WASHINGTON — President Trump, in his first State of the Union address Tuesday night, will call for overhauling immigration and spending more on the military and infrastructure. But his vision will confront political realities and budget constraints created by Republicans’ recent tax cuts, which he’ll tout as a boon to the economy.

Trump’s 60 minutes of uninterrupted airtime will come after reports that his staff blocked him from firing special counsel Robert Mueller in June as the investigation into contacts between Trump’s presidential campaign and Russia gathered steam.

With the midterm elections in November and Republican control of Congress in question, White House officials are emphasizing accomplishments that include the new tax law and reducing regulations on businesses, and claiming credit for gains in the stock market and drops in unemployment.

But the cloud of the Russia investigation continues to hang over Trump. Prosecutors have spoken to more than 20 current and former White House officials and are gathering facts about what Trump may have done to impede the investigation. In addition, Mueller may ask to interview Trump in the coming weeks.

Trump’s advisers hope Tuesday night’s speech will give Trump the opportunity to sweep turmoil aside and list his accomplishments – in his own words – directly to living rooms across the country.

The central theme of the speech will be that Trump is “building a safe, strong, proud America,” said a senior administration official, who spoke on the condition of anonymity to give a preview of the president’s remarks.

The official outlined Trump’s main points for the speech. The president will:

Praise the passage of the tax bill and take credit for creating jobs and boosting the economy.

Call for Congress to fund a $1 trillion plan to improve roads, bridges and other infrastructure.

Demand that lawmakers revamp the immigration system.

Call for additional military spending to promote “peace through strength.”

But Republicans are becoming more wary of creeping deficits under Trump’s military and infrastructure proposals, which the White House has said repeatedly would be paid for by economic growth.

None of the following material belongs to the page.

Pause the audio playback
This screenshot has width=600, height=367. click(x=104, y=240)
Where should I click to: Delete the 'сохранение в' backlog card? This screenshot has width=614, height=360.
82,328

On infrastructure, the White House has circulated a plan that would use about half of the $1 trillion to fund state and local project grants, and encourage private investment. Another large part of the money would go to rural transportation, water, power and broadband internet investments.

Trump has said he wants to protect young immigrants brought to the U.S. as children from deportation in exchange for $25 billion to build a Mexican border wall and increase deportations. He also wants changes in the immigration system that would cut the number of legal immigrants allowed in the country each year and emphasize job skills over family ties.

He has tried to make the case that the current immigration system poses a security risk, even though each person given permanent residency must go through a background check and a consular interview.

Trump’s continued demand for a wall and his repeated implications that new arrivals are more likely to commit crimes and terrorist attacks threaten to drive away Senate Democrats whose support he would need to make a deal.

To emphasize his security concerns, Trump may point out family members seated in the gallery who have had loved ones killed by people who were in the country illegally or who migrated through one of the family unification channels.

The White House has invited a few people whose lives have been affected by the opioid addiction crisis to sit in the House gallery. Tackling the crisis has been a stated goal of Trump’s administration. But steep budget cuts to the Office of National Drug Control Policy and some anti-drug programs have led public health advocates to criticize the effectiveness of Trump’s approach.

For coverage of the opioid crisis in Maine, go to pressherald.com/lost.

Democrats chose Rep. Joe Kennedy, D-Mass., the scion of the Kennedy family and a rising star in the party, to deliver their response to Trump.

Kennedy, grandson of Robert F. Kennedy, wrote Friday on Twitter that he’ll contrast Trump’s “broken promises” with his party’s agenda on health care, economic justice and civil rights.

Virginia state Delegate Elizabeth Guzman will deliver the Democratic response in Spanish to be broadcast on Spanish-language television.

Guzman is Peruvian-American and in the fall defeated an eight-term Republican incumbent to take her seat.

Several female Democratic lawmakers plan to wear black Tuesday to show solidarity with the #MeToo movement and to send a message to Trump, who has been accused by several women of sexual misconduct.